Summers in childhood were endless, but none so as endless as that first summer after a year of college. Holy cow. Three full months to work and play, or in my case, sneak in and out of boyfriends’ houses before dawn. Thanks, Mom and Dad, for looking the other way and accepting me as the legal adult I was, although I still had a lot to learn. Heck, I always will.
Even three months long would not be enough anymore. It wasn’t even becoming a parent that did it for me. It was becoming a parent twice over, and watching Des speed by the milestones I had already grown to expect from Scarlet. Of course they were different – at different times and paces – but I was already too far gone by that point. Time is a jerk. And if I thought that being a parent twice over was bad, then we got a puppy. Her life span is shorter than ours by a lot, so even though she’s only a year old, I’m well-versed in the ways of dog love and just how much dog time is also a jerk. To put it incredibly mildly.
Then the icing on the cake was Scarlet starting and finishing kindergarten in an anxious but fulfilling blink of an eye. Daycare and preschool were kinda awesome because I could just say, “Scarlet won’t be in school today because I’m taking her on my own mental health day whims to a museum.” No one would bat a blinking eye about that. Even her kindergarten teacher was kinda awesome when I mentioned we’d be going to Disney World for a full week. She said, “Eh, she’ll learn more there than in the classroom, won’t she?” Indeed. Also, kindergarten still had naptime, blankets and stuffed animals, so how much sleep could I really lose about her missing a week? Also, because of snow, she only missed 3.5 days of school in the long run.

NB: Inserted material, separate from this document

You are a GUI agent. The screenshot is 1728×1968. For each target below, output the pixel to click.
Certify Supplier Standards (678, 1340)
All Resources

Maybe it was Des turning three, Scarlet turning six and me turning.. 25. Let’s just go with 25. It was my first time having a three-year-old without another baby in the picture, so I could really drink in his three-year-old-ness. Boo, hiss. Maybe it was drinking in my not 25-ness. Maybe it was regretting ever, ever wishing time away, even though I still do it now because winter is a bigger jerk than time and I’m constantly calling it so, and it’s not that I wish I lived on a beach in a beach town forever.. It’s not that.. It’s that I wish I at least had the chance to always go forth to that beach in that beach town – year round. Calling my name. The winds and the waves, the ebbs and flows, the cruel and significant tides. I hate summer’s end.
It doesn’t matter how beautiful and luscious fall is – I get all that. I crave all that. And still, summer’s end. Even the thought of it had me mulling time, dog time, potty training time, three-year-old attitudes, birthdays, how July feels better than August, and that life isn’t a buffet 24/7. You can’t eat ice cream every day, if you want it to stay so special. You can’t live on the beach every day, if you want it to stay so special. You just have to breathe and enjoy and embrace what you DO have, and while it’s happening too, no other way around it. See it, feel it, touch it, heal it. Taste it and smell it too.
This story starts after the mulling and the long car ride, because I shook that shiz right off the second I stepped onto the beach house lawn – with it’s buoy and boat decorations. With it being the perfect place for a boy and girl to learn and grow:
At night, Scarlet and Cassidy went to a drive-in movie (!!!) and the grandparents went to see a play. So the aunt, the uncle, the Des and I went to see the sunset over the bay. It was a wash so we went and got ice cream instead. With sprinkles.
Two years ago, we took Scarlet to the Highland Light (lighthouse in Truro) but she was too small to climb to the top, so they gave us a coupon to take her back. Well it’s been on our minds ever since so we went back. I’m fairly certain she’s still too small for it, but no one said anything so up we went – the two of us. Cassidy took Des out to see the location the lighthouse had to be moved from – because erosion threatened to tumble it into the sea. We saw them from the top of the lighthouse – which Scarlet effortlessly climbed. I was wearing a long dress and carrying a camera so the small ladders were hard for me.
We all met at the bottom by the water and found out that Des and Cassidy had seen.. a WHALE jumping out of the water. People were talking so excitedly about it, and we only missed it by minutes. We waited and waited, but that whale and its tail swam away. Now a little known fact about me is that I used to feel about whales how I feel about moose. Whales are my second favorite animal, and I’ve had a magical whale watching experience, but they’re always still on my mind. I’ve never seen them from land either. Perhaps it wasn’t our day, so we went and had lunch at Moby Dick’s Restaurant – almost the same thing, right? Well, no, but the chowder was amazing. Perhaps there will be many more chances to see whales. Next time.
Maybe we’ll go back in late August or September. Maybe even October. Maybe we won’t reunite with the ocean until our annual Florida trip in 2016. Maybe there will be whale tails and tales then. Maybe it’s all waiting for us. Anything’s possible.